Copy out exactly the lines below that run from the one holding "You are a GUI" to the one holding "This screenshot has height=961, width=1080.", keeping both of those lines and no others.

Supplied material:
********

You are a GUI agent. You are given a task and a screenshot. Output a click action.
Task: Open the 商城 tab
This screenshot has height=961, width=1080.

********

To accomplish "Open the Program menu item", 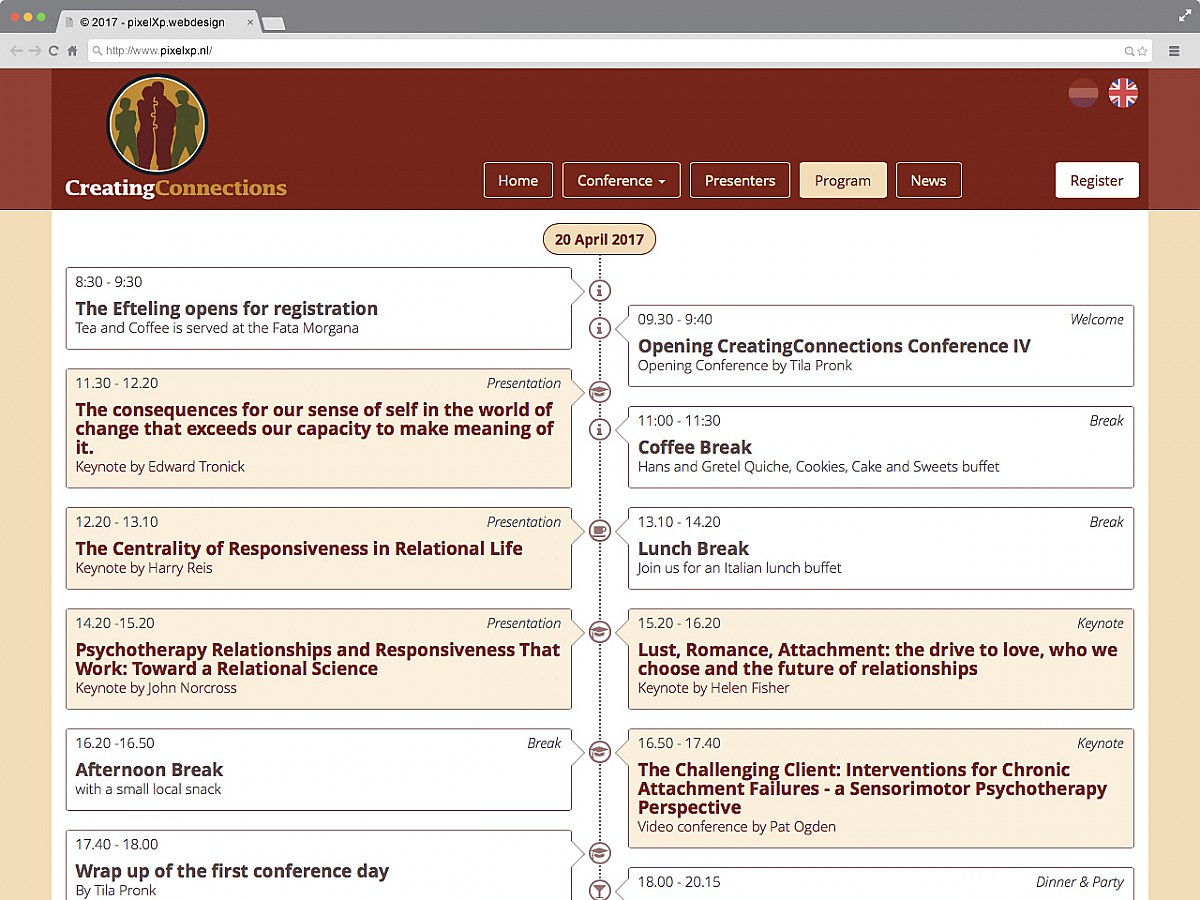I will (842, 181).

********

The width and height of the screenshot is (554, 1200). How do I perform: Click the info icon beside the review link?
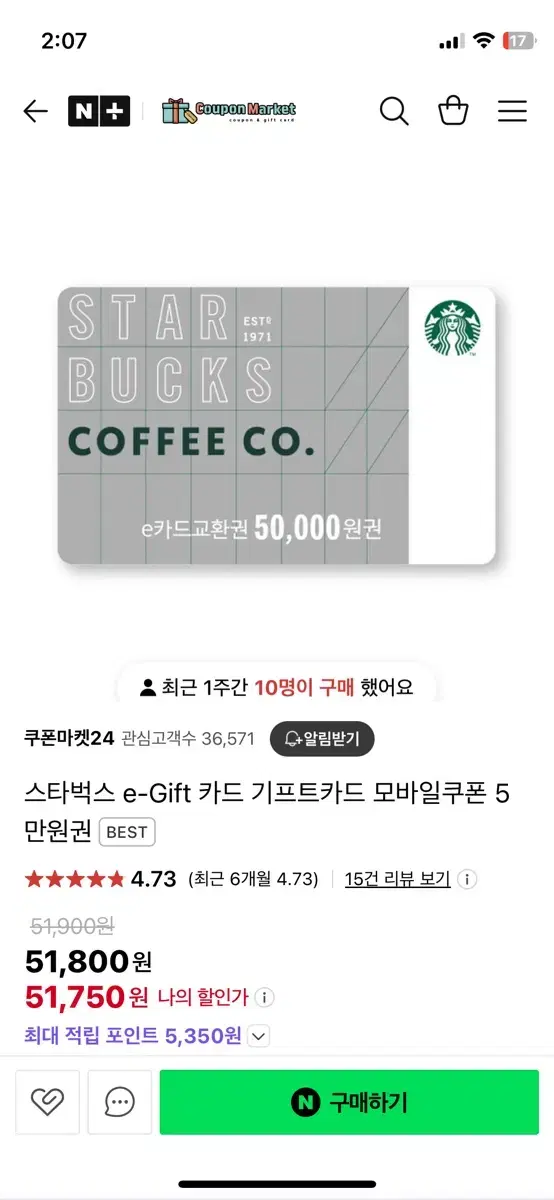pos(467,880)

********

Solution to this exercise:
You are a GUI agent. You are given a task and a screenshot. Output a click action.
Task: Open the 商城 tab
This screenshot has height=961, width=1080.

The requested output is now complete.